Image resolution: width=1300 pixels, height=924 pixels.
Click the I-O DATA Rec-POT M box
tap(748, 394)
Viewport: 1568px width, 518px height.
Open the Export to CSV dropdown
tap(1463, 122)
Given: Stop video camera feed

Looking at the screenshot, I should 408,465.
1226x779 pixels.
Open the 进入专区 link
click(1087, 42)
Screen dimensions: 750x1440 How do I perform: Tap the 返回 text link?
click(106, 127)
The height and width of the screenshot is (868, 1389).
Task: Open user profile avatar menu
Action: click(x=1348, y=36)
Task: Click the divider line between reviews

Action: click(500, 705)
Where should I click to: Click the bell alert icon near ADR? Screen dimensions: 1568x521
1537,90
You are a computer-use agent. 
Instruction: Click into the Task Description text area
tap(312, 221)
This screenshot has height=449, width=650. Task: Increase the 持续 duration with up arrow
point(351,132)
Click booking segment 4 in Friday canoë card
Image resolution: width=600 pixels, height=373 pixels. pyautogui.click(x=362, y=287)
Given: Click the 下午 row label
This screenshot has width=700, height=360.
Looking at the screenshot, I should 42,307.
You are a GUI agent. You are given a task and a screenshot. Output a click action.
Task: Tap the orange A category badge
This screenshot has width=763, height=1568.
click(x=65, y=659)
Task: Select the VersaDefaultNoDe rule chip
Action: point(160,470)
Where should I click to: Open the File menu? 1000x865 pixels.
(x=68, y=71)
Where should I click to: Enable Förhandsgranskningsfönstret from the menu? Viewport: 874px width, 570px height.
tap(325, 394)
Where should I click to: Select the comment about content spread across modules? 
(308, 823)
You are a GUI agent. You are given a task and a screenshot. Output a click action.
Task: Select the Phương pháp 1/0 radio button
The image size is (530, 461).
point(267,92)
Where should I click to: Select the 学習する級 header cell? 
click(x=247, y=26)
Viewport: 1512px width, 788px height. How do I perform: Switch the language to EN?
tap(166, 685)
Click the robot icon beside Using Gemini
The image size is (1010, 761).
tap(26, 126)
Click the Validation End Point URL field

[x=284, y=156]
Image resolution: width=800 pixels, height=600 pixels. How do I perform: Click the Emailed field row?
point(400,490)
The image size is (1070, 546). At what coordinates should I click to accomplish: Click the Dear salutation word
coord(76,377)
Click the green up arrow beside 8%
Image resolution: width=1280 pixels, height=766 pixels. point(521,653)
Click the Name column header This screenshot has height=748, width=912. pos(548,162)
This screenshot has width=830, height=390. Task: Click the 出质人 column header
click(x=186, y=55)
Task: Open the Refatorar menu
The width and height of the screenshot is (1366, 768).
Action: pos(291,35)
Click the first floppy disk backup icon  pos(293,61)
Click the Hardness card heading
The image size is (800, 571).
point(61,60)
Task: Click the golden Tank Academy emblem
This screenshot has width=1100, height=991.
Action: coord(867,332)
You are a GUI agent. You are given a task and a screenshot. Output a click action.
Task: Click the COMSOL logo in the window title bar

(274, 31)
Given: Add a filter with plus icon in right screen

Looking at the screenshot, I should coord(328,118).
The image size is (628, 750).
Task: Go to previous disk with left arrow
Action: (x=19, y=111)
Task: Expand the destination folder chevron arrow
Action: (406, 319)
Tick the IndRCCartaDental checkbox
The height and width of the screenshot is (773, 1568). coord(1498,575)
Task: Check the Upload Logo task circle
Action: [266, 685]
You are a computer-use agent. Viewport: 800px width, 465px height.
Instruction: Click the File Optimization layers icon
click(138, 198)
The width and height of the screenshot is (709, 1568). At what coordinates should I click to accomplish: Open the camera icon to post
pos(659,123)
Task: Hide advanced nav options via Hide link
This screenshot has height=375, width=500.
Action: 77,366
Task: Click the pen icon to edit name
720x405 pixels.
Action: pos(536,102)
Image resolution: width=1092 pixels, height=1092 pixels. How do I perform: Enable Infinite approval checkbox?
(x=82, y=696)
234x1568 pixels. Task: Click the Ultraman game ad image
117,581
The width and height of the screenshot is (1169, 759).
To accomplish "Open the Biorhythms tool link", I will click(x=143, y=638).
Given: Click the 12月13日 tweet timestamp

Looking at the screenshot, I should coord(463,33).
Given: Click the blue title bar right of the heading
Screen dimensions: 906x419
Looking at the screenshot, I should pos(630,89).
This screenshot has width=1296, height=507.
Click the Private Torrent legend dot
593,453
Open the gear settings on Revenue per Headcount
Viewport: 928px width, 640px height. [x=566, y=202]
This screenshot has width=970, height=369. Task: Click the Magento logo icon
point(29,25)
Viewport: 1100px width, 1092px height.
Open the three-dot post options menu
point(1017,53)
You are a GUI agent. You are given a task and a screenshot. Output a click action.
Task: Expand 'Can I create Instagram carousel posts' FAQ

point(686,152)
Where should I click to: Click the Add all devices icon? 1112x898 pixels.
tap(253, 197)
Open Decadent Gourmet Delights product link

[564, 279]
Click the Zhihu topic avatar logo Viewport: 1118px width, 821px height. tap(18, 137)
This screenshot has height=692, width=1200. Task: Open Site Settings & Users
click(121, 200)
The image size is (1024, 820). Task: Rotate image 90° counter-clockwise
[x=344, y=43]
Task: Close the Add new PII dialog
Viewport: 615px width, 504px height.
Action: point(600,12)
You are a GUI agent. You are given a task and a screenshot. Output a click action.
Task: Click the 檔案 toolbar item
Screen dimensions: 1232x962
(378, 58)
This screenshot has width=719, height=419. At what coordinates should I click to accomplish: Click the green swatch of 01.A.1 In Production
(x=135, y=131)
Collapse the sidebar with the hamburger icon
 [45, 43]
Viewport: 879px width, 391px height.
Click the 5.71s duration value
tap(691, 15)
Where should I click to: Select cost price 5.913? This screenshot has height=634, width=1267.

....................

Description of the task
Count up the lines in the material above that contain the string "computer", then state that figure alone.

Problem solution
2